Polish leader sets deadline for pact

Jaroslaw Kaczynski, Poland's prime minister, has given his rebellious coalition partners until the end of this week to agree to a new pact requiring them to fall in line or parliamentary elections could be called as early as this November.

Polish leader sets deadline for pact
The coalition has lurched from crisis to crisis since the 2005 elections. To form a government, Mr Kaczynski's Law and Justice party (PiS) teamed up with leftwing populists from the Self-Defence party and religious nationalists from the League of Polish Families.

But a confrontation this month appears to have ended what little trust remained among the leaders of the three parties. All of them now appear to be positioning themselves for an early vote.

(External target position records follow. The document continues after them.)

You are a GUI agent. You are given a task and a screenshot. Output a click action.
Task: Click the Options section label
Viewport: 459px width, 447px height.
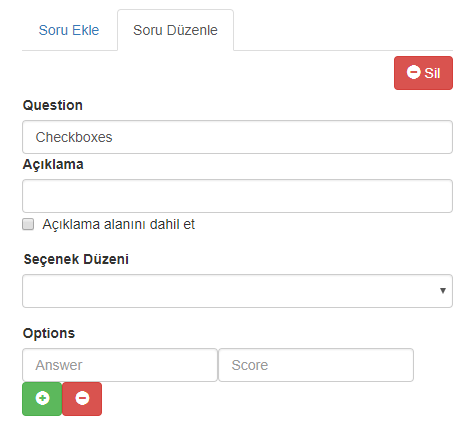(x=49, y=333)
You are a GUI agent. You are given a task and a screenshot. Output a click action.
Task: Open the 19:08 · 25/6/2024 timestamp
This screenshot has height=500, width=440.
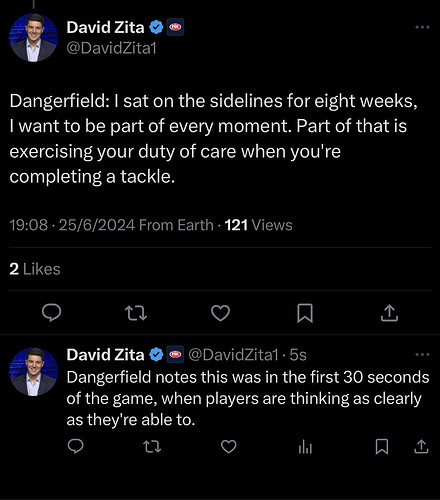pyautogui.click(x=72, y=225)
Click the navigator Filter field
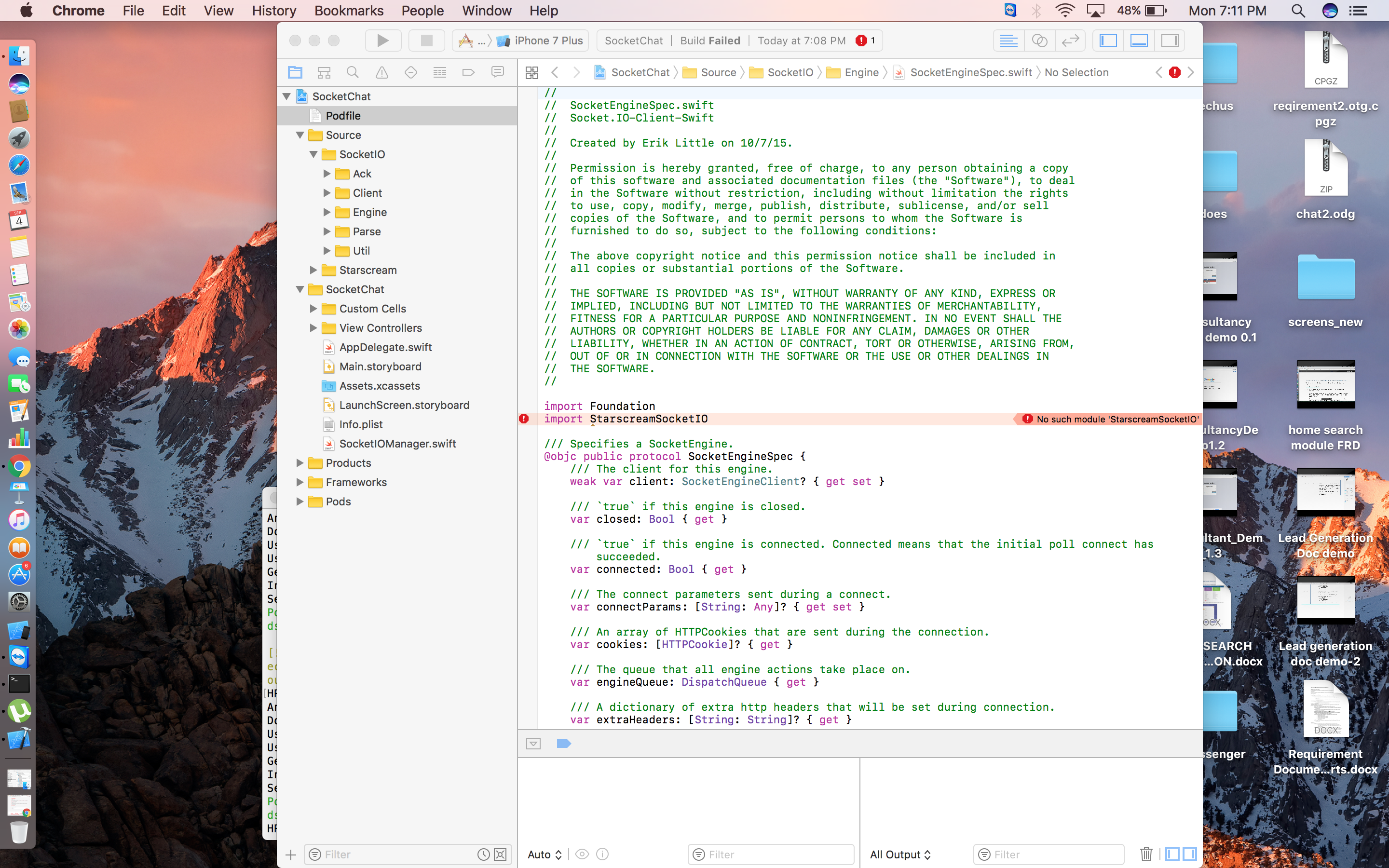The width and height of the screenshot is (1389, 868). (x=398, y=854)
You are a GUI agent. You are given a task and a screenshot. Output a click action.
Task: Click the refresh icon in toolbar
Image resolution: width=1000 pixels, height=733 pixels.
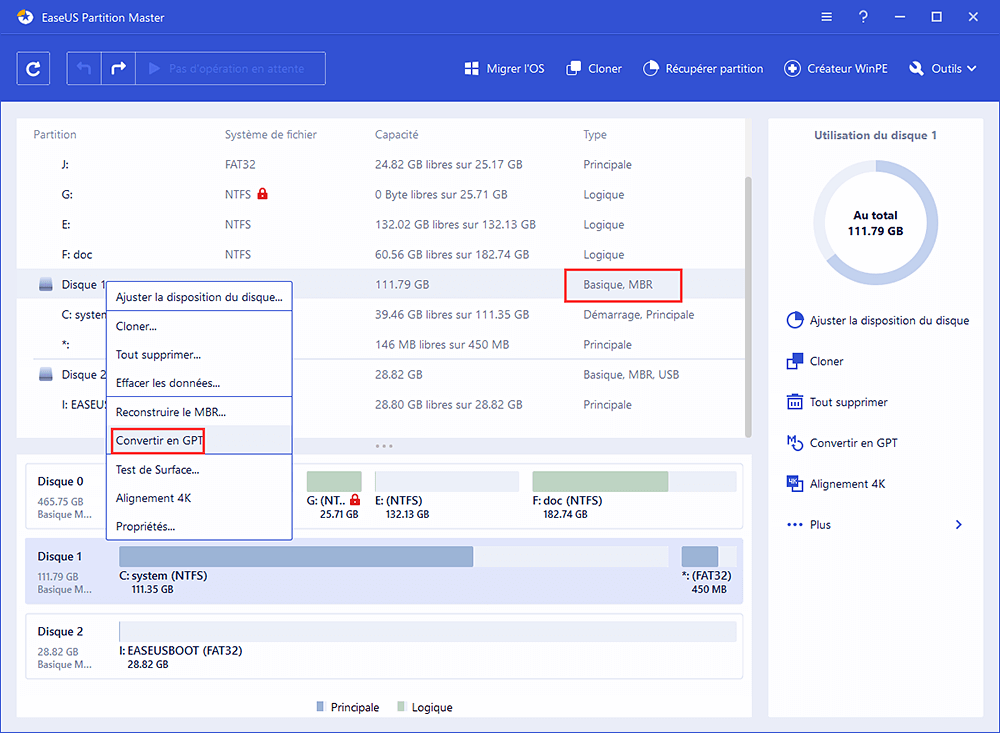point(34,69)
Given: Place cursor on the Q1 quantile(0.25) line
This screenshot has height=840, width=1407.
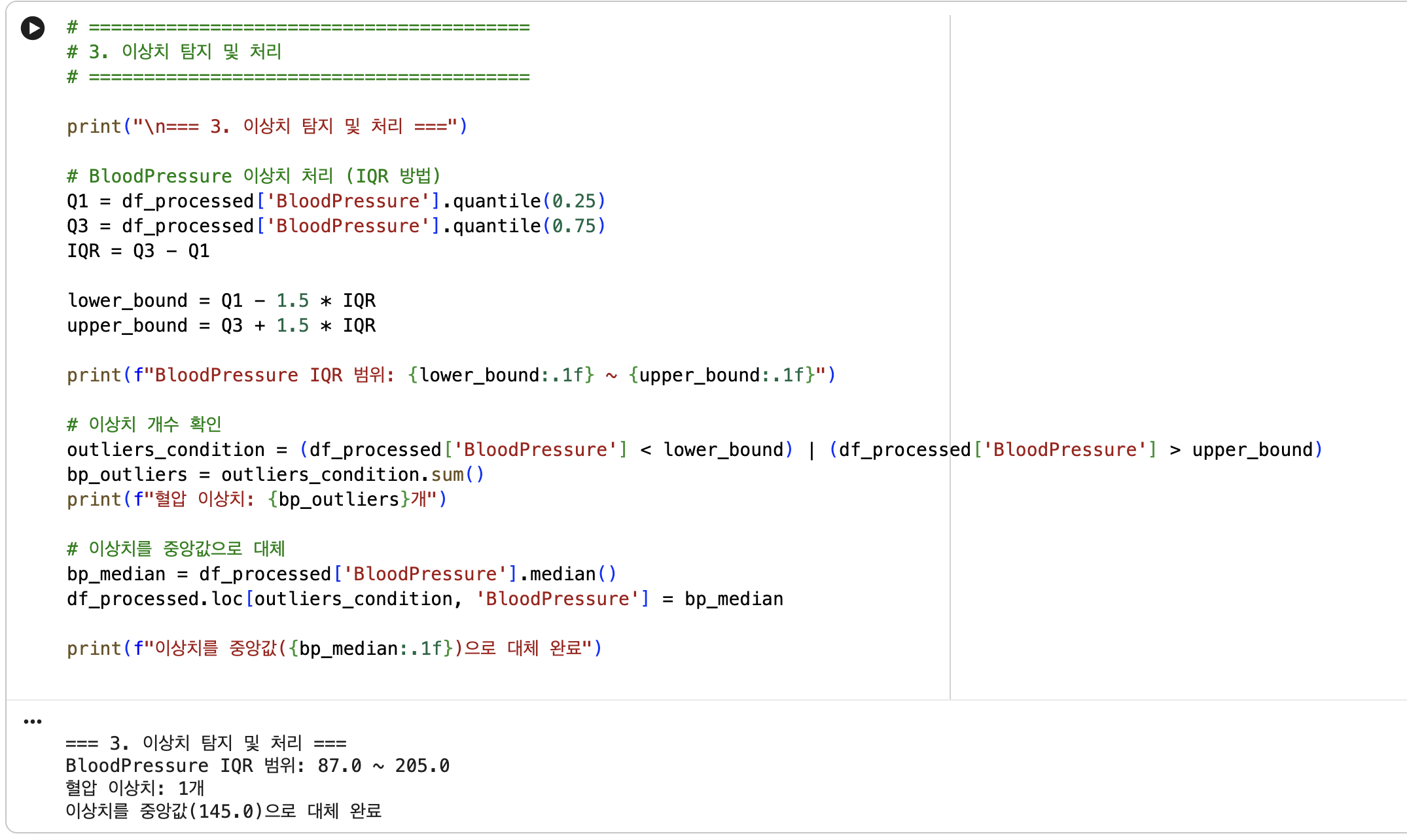Looking at the screenshot, I should pos(336,201).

The crisis broke out July 9 when Mr Kaczynski fired Andrzej Lepper, leader of Self-Defence and deputy prime minister, saying he had been linked to a corruption investigation.

Mr Lepper has not been charged, and it now turns out that the investigation by the Anti-Corruption Bureau, an elite agency under Mr Kaczynski's control, was a sting operation to entrap officials at Mr Lepper's agriculture ministry.

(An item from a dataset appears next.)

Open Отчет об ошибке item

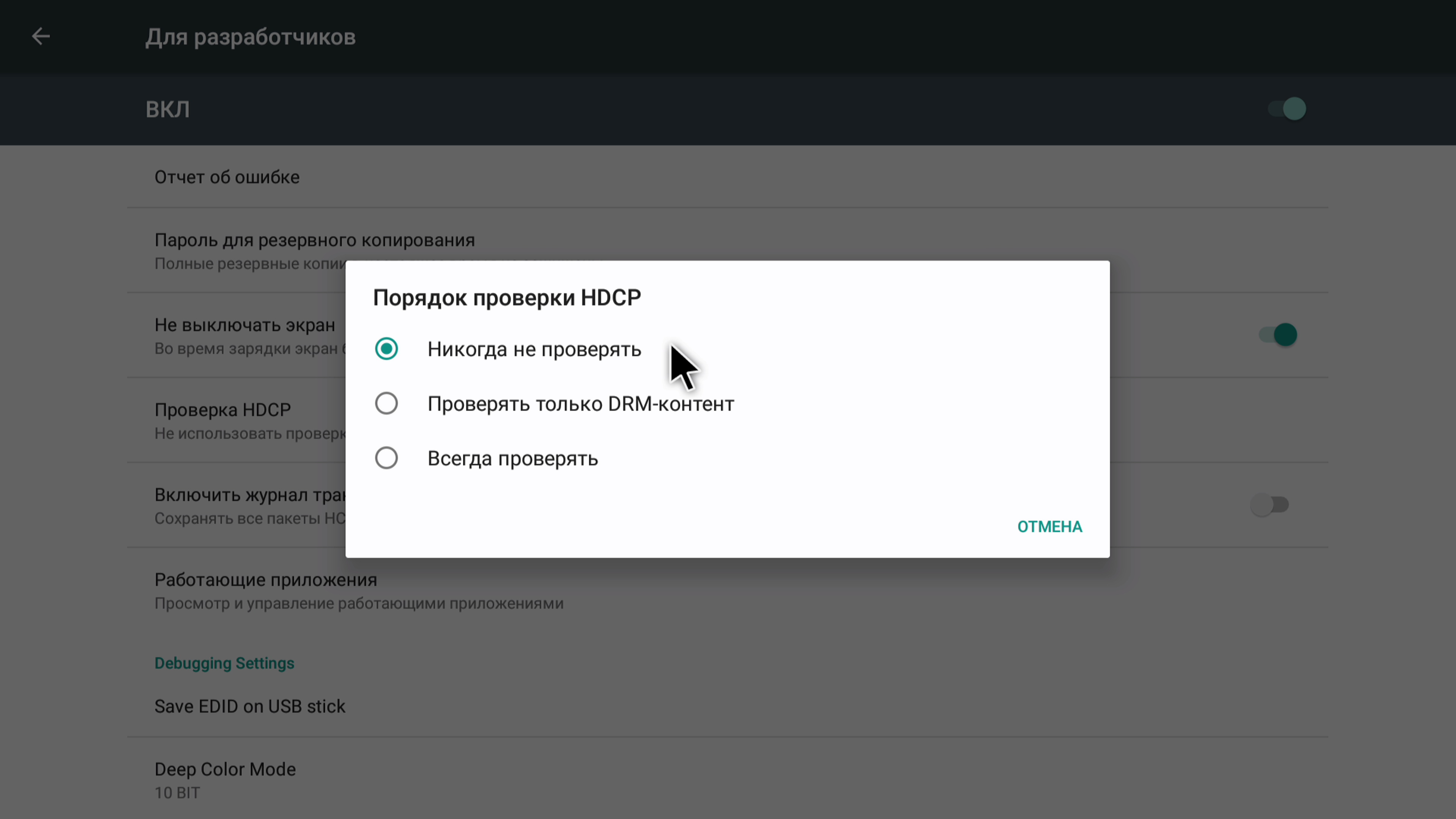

Mr Lepper is fighting back against Mr Kaczynski with the help of the third coalition partner, Roman Giertych, the leader of the League of Polish Families.

The two smaller parties have decided to band together and form a new party, which has made its main goal opposing the proposed European treaty supported by Law and Justice.

The prime minister has reacted by sending the two leaders a seven-point letter demanding that they support the government and reject the creation of a commission to investigate the sting operation. He gave them until the end of this week to answer.

The government is waiting "for a clear declaration if they want to continue the coalition or if they are uninterested, then obviously we would approach the scenario of elections," said Przemyslaw Gosiewski, a PiS deputy prime minister.

Mr Lepper said he will not formally answer Mr Kaczynski until the end of August, but he has already called the prime minister's conditions unacceptable.

The new party sent its own 10-point list of conditions back to Law and Justice, which includes demands for higher social spending.

Mr Giertych, the education minister, meanwhile, said he has cleared out his office: "I feel there is a 99 per cent chance that I will not return to the ministry after the holidays."